Clinton left Dakar on Thursday for the Ugandan capital of Kampala, where officials are dealing with an outbreak of the deadly Ebola virus in Uganda’s remote west that has killed 16 people and infected 20 more.
The U.S. has sent a small number of special forces troops to help African militaries combat the brutal Lord’s Resistance Army of Joseph Kony in Uganda. Clinton will visit a military base for a briefing about the hunt for Kony as well as the African Union mission against the al-Qaida-linked militant group al-Shabab in Somalia.
Clinton plans to briefly visit the world’s newest country, South Sudan, on Friday. Officials say Clinton will be stressing the importance of resolving differences between Sudan and one-year-old South Sudan that threaten to reignite what had been Africa’s longest-running civil war when it ended with a historic peace treaty in 2005.
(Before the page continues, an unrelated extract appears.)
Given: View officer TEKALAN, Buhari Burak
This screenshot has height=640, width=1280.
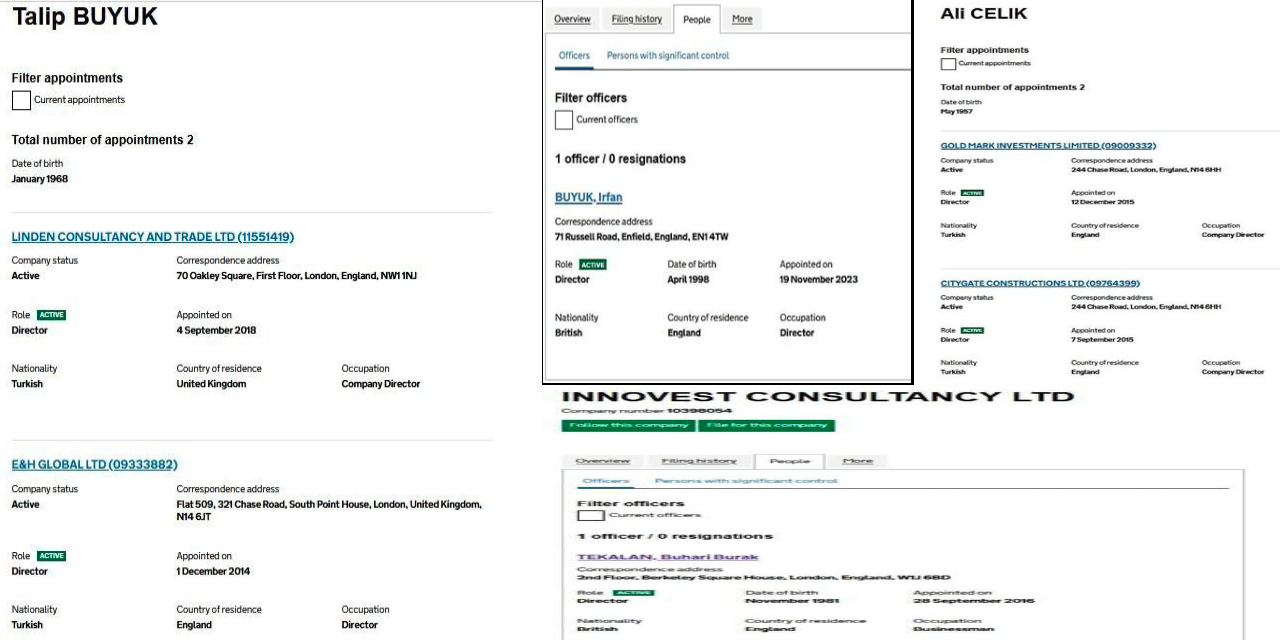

The two nations face a Thursday deadline set by the U.N. Security Council to settle their disputes over oil and territory or face potential sanctions. With a full resolution unlikely, officials say that deadline is likely to be extended if enough progress is deemed to have been made in talks.
Growing concerns about persistent terrorist threats from splintered al-Qaida groups across Africa have triggered an increase in U.S. military funding across the continent. Already this year, the Pentagon has poured more than $82 million into counterterrorism assistance for six African countries, with more than half of that going to Uganda, a key ally in the fight against al-Shabab.
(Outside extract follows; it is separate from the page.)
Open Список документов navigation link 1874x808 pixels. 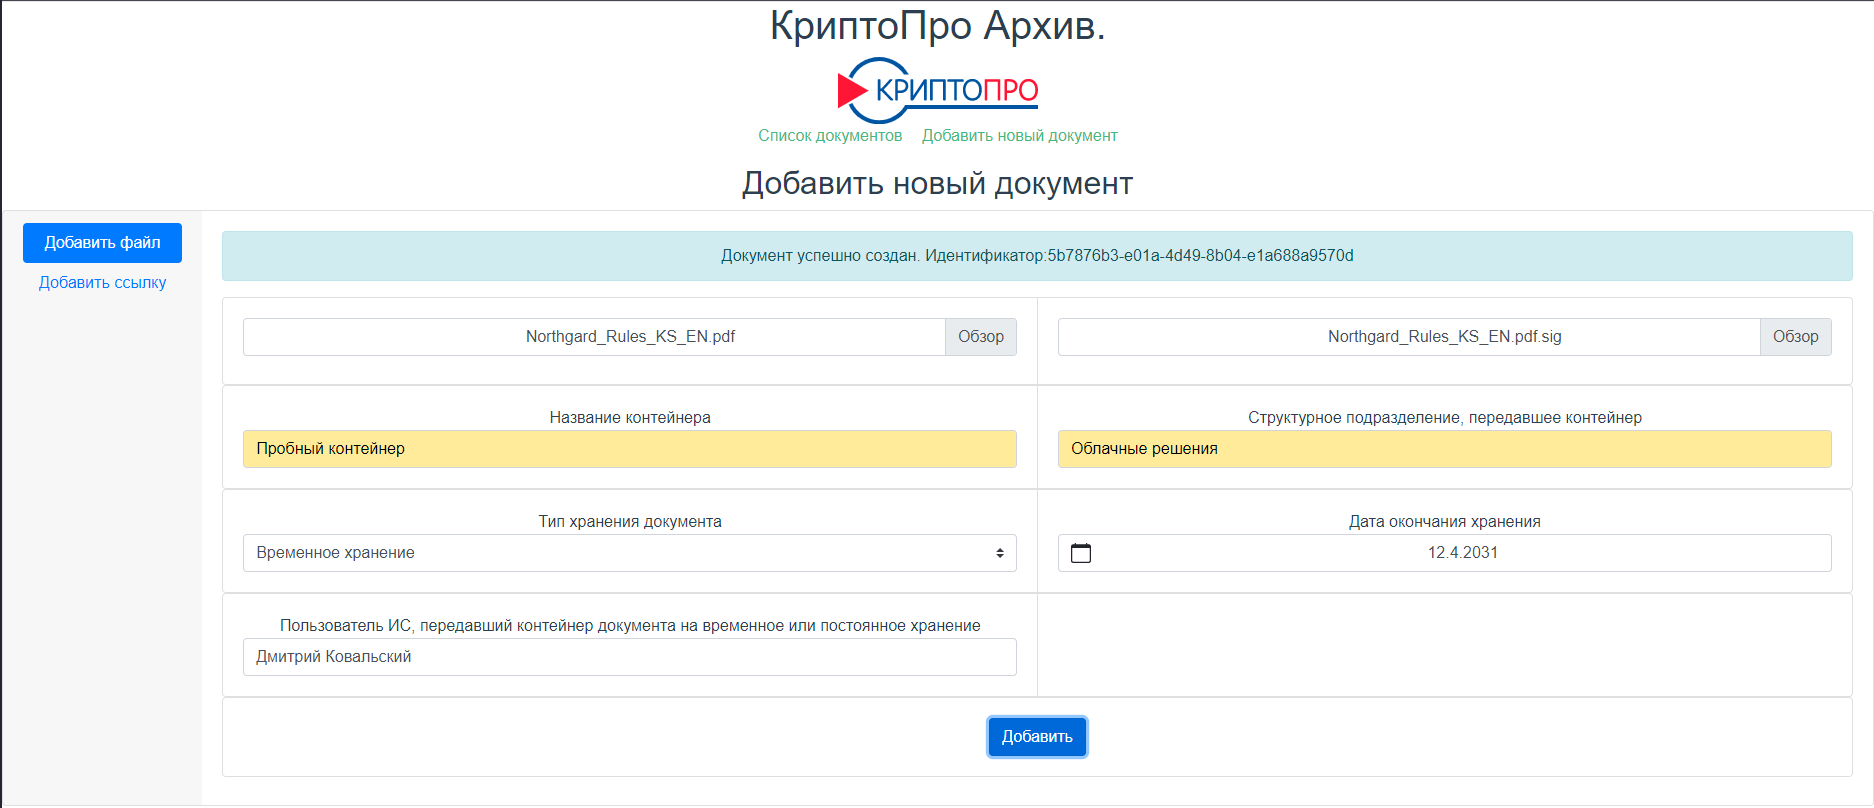[830, 136]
The assistance, according to the State Department’s latest report on terrorism, may be starting to show some results in Somalia. But across Africa, the number of terrorist incidents increased by about 11.5 percent last year.
During a speech in Dakar Wednesday, Clinton challenged Africa’s elite to fully respect human rights and she warned of the consequences of rampant abuses, corruption and intolerance that breed contempt and contribute to instability.
“There are still too many places in the region and across the continent where democracy is threatened, where human rights are abused, and the rule of law is undermined,” Clinton said. “Too many Africans still live under autocratic rulers who care more about preserving their grip on power than promoting the welfare of their citizens. Violent extremism, transnational crime and rampant corruption all threaten democracy.”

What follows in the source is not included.